Côté villes, la nécessité d’une vision transdisciplinaire est bien illustrée par l’énumération des causes et conséquences de l’étalement urbain décrites par Julie Bourdon, conseillère municipale à la Ville de Granby : Les causes sont soit « … de nature culturelle (l’attrait de la campagne et de paysages végétalisés ou le désir d’ascension sociale lié au mythe du propriétaire résident), soit démographique (le taux de création des ménages), soit économique (l’accès au crédit ou le rôle des promoteurs immobiliers). » Et les conséquences de l’étalement sont autant économiques (les coûts de construction des infrastructures municipales ou d’entretien) qu’environnementales (la destruction d’écosystèmes, comme les boisés, les zones humides, les terres agricoles, etc.) ou sociales (le renforcement des inégalités sociales)2.

Un système de recherche

Au 19e siècle, le savant relativement isolé se trouve peu à peu associé aux systèmes de recherche mis en place par les États. La recherche sous ses aspects fondamentaux et appliqués devient alors de plus en plus finement tissée dans le socioéconomique de nos sociétés, faisant de nous désormais de larges sociétés construites sur et avec le développement technoscientifique.

Le système de recherche québécois, comme ailleurs dans le monde, est constitué d’un imposant réseau de personnes et d’institutions finançant, produisant et transférant les résultats de la recherche.

Du côté « production », pensons aux 19 institutions universitaires allant de l’Abitibi à Rimouski, de Saguenay à Sherbrooke et se démultipliant avec des campus secondaires à Drummondville, Lévis-Lauzon, Laval, etc. Au sein de chacune, la recherche se redéploie en des centaines de centres, de laboratoires, d’instituts, de groupes. Pensons aussi aux 59 centres collégiaux de transfert de technologies et de pratiques sociales associés à autant de collèges et de cégeps3. Par leur mission de contribution directe aux communautés, ils travaillent étroitement avec des PME, des municipalités, et des associations diverses, chacune selon sa spécialité : écologie industrielle, innovation sociale, chimie durable, etc.

Nous avons donc une très grande capacité de recherche locale, distribuée sur tout le territoire. C’est un riche potentiel auquel les villes peuvent puiser. D’autant que depuis deux décennies les pratiques de recherche incluent la coconstruction des savoirs avec les différents acteurs sociaux afin d’être au plus près des enjeux du terrain. 

C’est un système public dont les acteurs sont facilement accessibles. Les chercheuses et chercheurs ont l'habitude du travail collaboratif et leurs coordonnées se trouvent aisément sur le web (pour ceux et celles œuvrant au sein des universités). Vous n’avez plus qu’à brancher les différents départements de vos villes sur les bons nœuds de ce grand réseau de recherche.

Quelques stratégies pour une tête cultivée scientifiquement

Une tête qui cherche à bien raisonner puise donc à tous les savoirs développés dans le cadre de la pratique scientifique. Elle s’attarde aussi au making of de ces connaissances, aux chercheurs et aux lieux de production.

Documents sources:

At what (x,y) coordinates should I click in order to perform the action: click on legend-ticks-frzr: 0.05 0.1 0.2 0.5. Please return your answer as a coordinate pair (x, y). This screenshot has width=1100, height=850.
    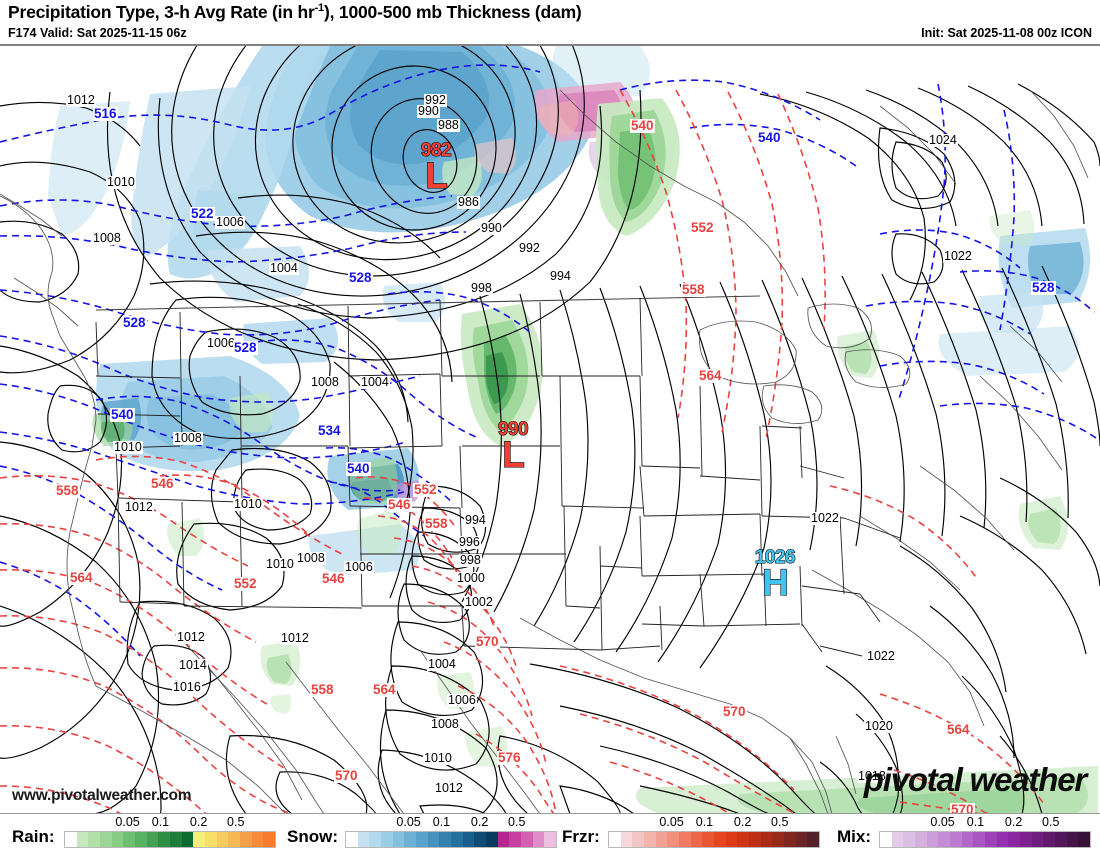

À faire: D'après le texte sur la recherche au Québec, combien y a-t-il de centres collégiaux de transfert de technologies et de pratiques sociales ?

Réponse écrite: Il y en a 59.